Pelléas et aussi Mélisande Par Dominique Dubreuil"La musique doit humblement chercher à faire plaisir. L'extrême complication est le contraire de l'art… On cherche trop à écrire, on fait de la musique pour le papier,
alors qu'elle est faite pour les oreilles…On fait de la métaphysique: celle-ci doit être enregistrée spontanément par l'oreille de l'auditeur sans qu'il ait besoin de découvrir des idées abstraites dans les méandres
d'un développement compliqué…" Il était comme cela, Claude-Achille Debussy: le plus compliqué des humains (et des musiciens), mais revendiquant fièrement une simplicité supérieure, à croire que tout le monde pouvait et
devait comprendre le sens le plus caché du monde… Hantant le salon de Mallarmé puis partant s'encanailler au caf'conç. Moine de l'écriture et voyou de la morale (sauf en art), amant passionné autant que papillonnant,
gourmet du "ni vu ni connu, le temps d'un sein nu entre deux chemises" et d'un déjeuner de soleil servi par Monet, cynico - réaliste et traître en amitié(s), qu'importe! En opéra, cela lui aura laissé le temps de
composer l'un des dix chefs-d'œuvre absolus, et le désir de passer de Maeterlinck à Edgar Poe, mais la lézarde était dans les murs de la Maison Usher
et la maladie ("la vieille servante de la mort") veillait. Dans notre mémoire, il n'a pas besoin de graver ce qu'il appelle "ce damné leitmotiv" (wagnérien), "ressemblant à la douce folie de quelqu'un qui, vous remettant sa carte de visite, vous en déclamerait lyriquement le contenu": Pelléas est aussitôt là, et Mélisande, et Golaud, et même le petit Yniold qui joue avec les moutons et moucharde comme un grand…

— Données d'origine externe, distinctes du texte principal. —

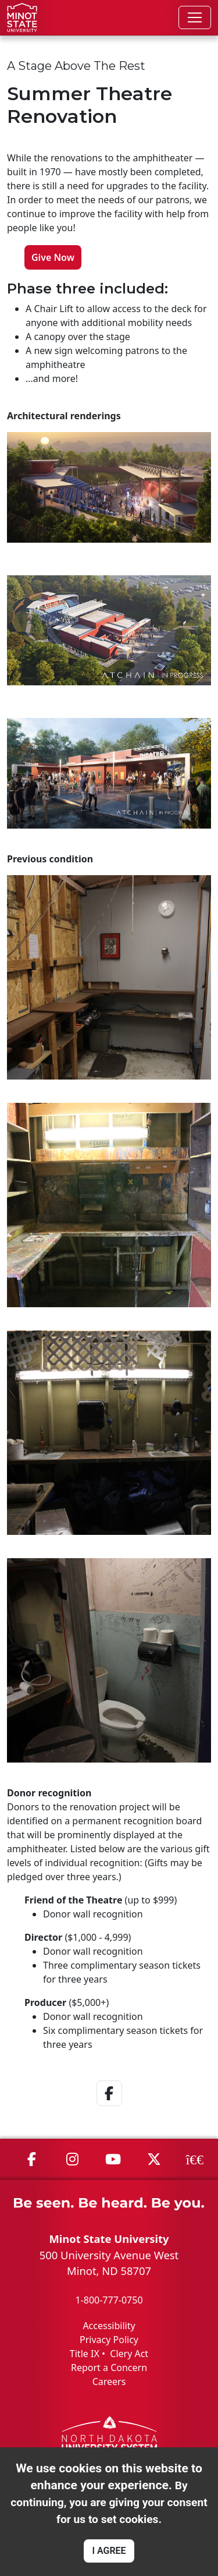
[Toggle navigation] (194, 17)
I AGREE (109, 2550)
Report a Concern (109, 2367)
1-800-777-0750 (108, 2300)
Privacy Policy (109, 2339)
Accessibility (109, 2325)
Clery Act (129, 2353)
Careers (109, 2381)
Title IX (84, 2353)
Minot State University (109, 2238)
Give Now (52, 257)
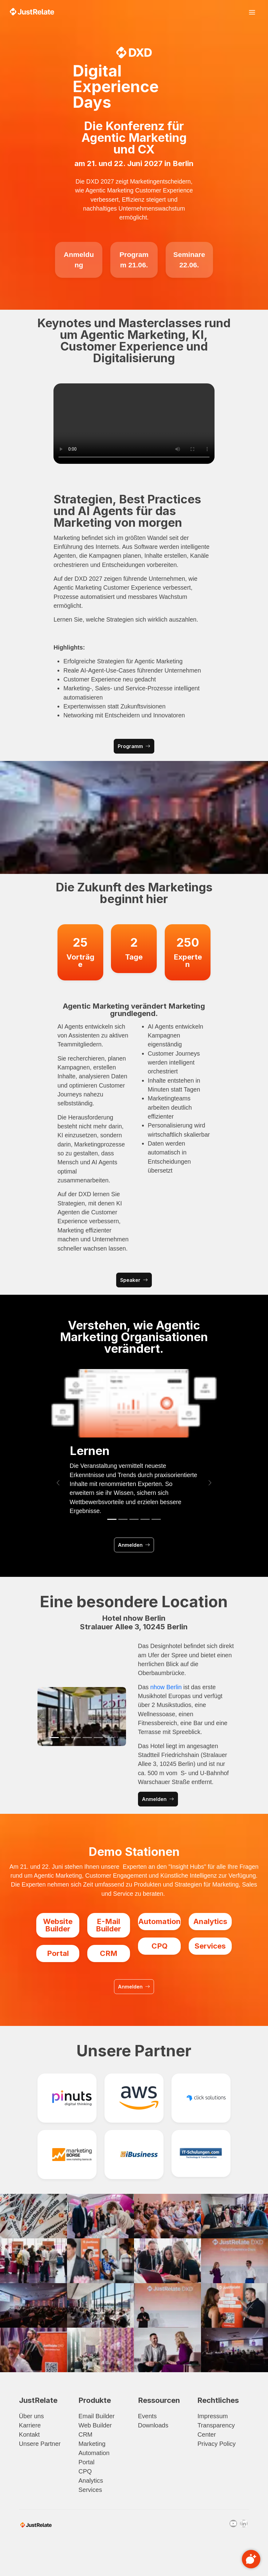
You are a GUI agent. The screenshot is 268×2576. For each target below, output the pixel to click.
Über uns (31, 2416)
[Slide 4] (145, 1519)
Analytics (90, 2480)
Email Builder (96, 2416)
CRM (85, 2434)
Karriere (30, 2425)
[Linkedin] (243, 2523)
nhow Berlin (166, 1687)
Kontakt (29, 2434)
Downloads (153, 2425)
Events (147, 2416)
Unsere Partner (40, 2443)
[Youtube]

Soit, mais comment faire avec Pelléas aujourd'hui? Bien sûr, finis le carton-pâte pseudo-médiéval, le littéralisme et le pléonasme tout autant que le décalque en imperméable et chapeau mou: il y faut une
vraie poésie, "absolument moderne" comme l'eût exigé Rimbaud, mais aussi de la force délicate, et par dessus tout le mystère qui n'est pas vapeurs et flou… Cette quadrature du cercle, il est bien possible que la
production (revisitée) de Peter Stein l'ait trouvée et la rende aussi éblouissante que le fit Strehler pour Mozart: cet immense metteur en scène de théâtre est aussi un inoubliable inventeur pour l'opéra. Le tout est de
savoir ce que signifie "retravailler en 2004 et pour Lyon" ce qui fut créé à Cardiff puis Paris en 1992. On se réjouit de savoir que Peter Stein
sera de retour au début de l'été pour monter Falstaff et plus tard pour un cycle Pouchkine-Tchaoikovsky. Autre raison de vive curiosité: le chef d'orchestre pour Pelléas, peu connu en France mais extrêmement réputé en Europe, est le Hollandais
Ed Spanjaard,
entre autres invité habituel du Concertgebouw d'Amsterdam. Et paradoxe peut-être stimulant, Mélisande n'est plus dans la tradition des sublimes Ecossaises aux cheveux de lin (Mary Garden): ce sera… Patricia Petibon, cet hiver entrevue en zazie fofolle et kitscheuse échappée du baroque. Paul Gay semble au contraire fort plausible en Golaud complexe et noir, "le héros tragique et de notre temps" que décrit par avance Peter Stein.